Ao me deparar com essa nota do Condor Supermercados em uma rede social, me senti compelida pelo meu ímpeto de falar o que penso, a escrever esse texto. Não é novidade pra ninguém que sou uma pessoa humilde (pobre, pra dizer a verdade) no sentido financeiro mesmo da palavra. O que talvez ninguém saiba é que já fui funcionária do Condor Supermercados. Eu era operadora de caixa na loja do São Braz, logo que ela foi inaugurada.
Não me lembro exatamente que ano era aquele, não apenas porque faz muito tempo, mas também porque não é uma lembrança que eu queira cultivar e como ex-funcionária, que vivenciou o que se pratica no trato dos empregados no dia a dia desse Supermercado, posso falar com conhecimento de causa que essa é uma das empresas mais fascistas desse país, onde trabalhador é tratado como lixo.
Essa empresa que está posando de defensora da moral, de heroína nacional, com o discurso anti Globo e pró-Brasil, encontrou no Bolsonaro o seu representante maior e isso deveria servir como um alerta para aqueles trabalhadores que ainda defendem esse governo, pois se o Condor está do lado do Bolsonaro, meus amigos, tenham certeza de que o Bolsonaro só pode ser inimigo da classe trabalhadora.

Dados coletados →
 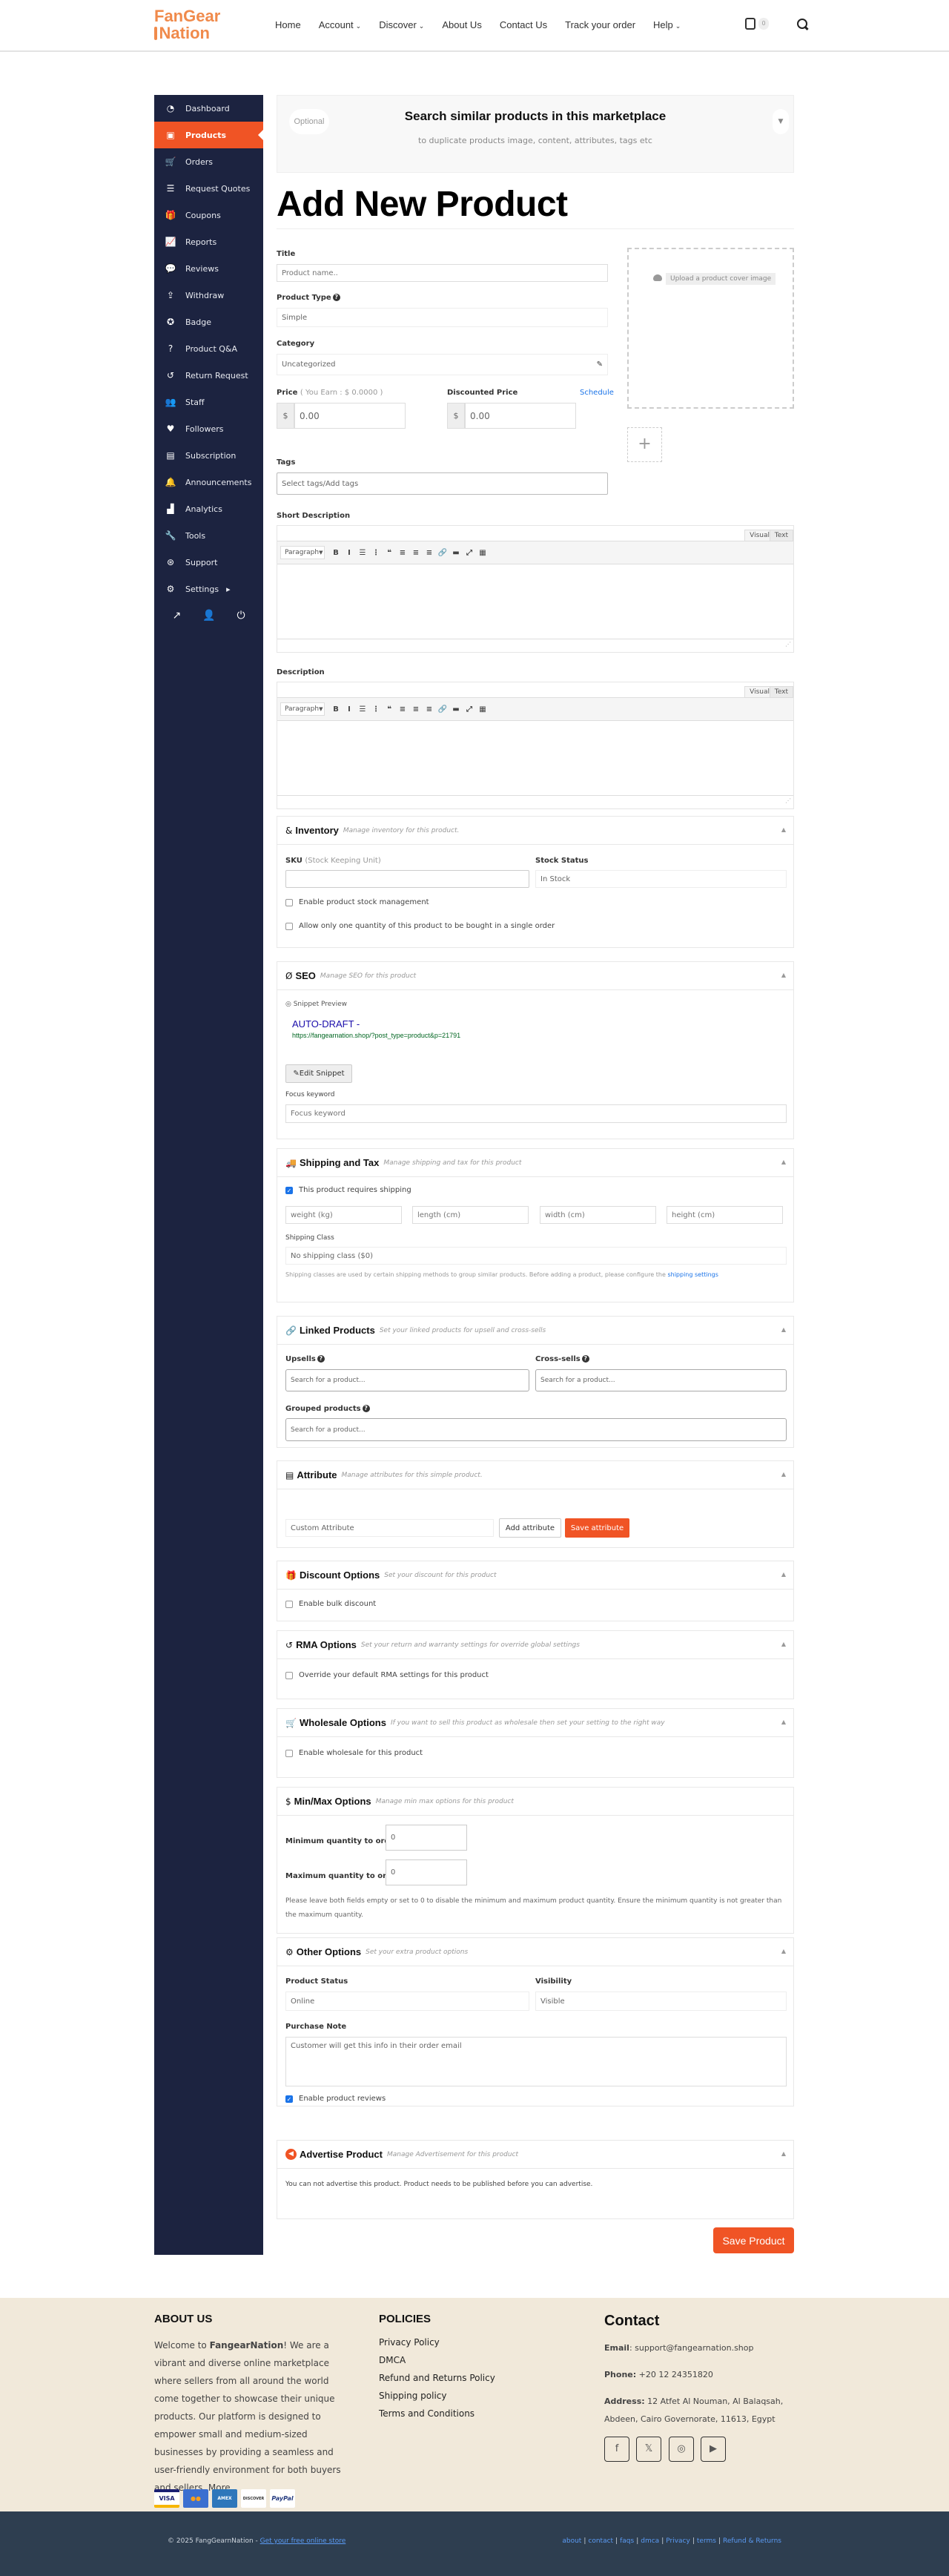 What do you see at coordinates (754, 2240) in the screenshot?
I see `save-product-button: Save Product` at bounding box center [754, 2240].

Lista de exercícios →
(1) De acordo com o texto, que função quem o escreve exercia no Condor Supermercados e em qual loja?
(2) Reescreva o trecho do texto entre "Ao me deparar" e "tratado como lixo.", inclusive, substituindo "Condor Supermercados" por "Supermercado Condor".

Gabarito →
(1) Operadora de caixa na loja do São Braz, logo que ela foi inaugurada.

(2)
Ao me deparar com essa nota do Supermercado Condor em uma rede social, me senti compelida pelo meu ímpeto de falar o que penso, a escrever esse texto. Não é novidade pra ninguém que sou uma pessoa humilde (pobre, pra dizer a verdade) no sentido financeiro mesmo da palavra. O que talvez ninguém saiba é que já fui funcionária do Supermercado Condor. Eu era operadora de caixa na loja do São Braz, logo que ela foi inaugurada.
Não me lembro exatamente que ano era aquele, não apenas porque faz muito tempo, mas também porque não é uma lembrança que eu queira cultivar e como ex-funcionária, que vivenciou o que se pratica no trato dos empregados no dia a dia desse Supermercado, posso falar com conhecimento de causa que essa é uma das empresas mais fascistas desse país, onde trabalhador é tratado como lixo.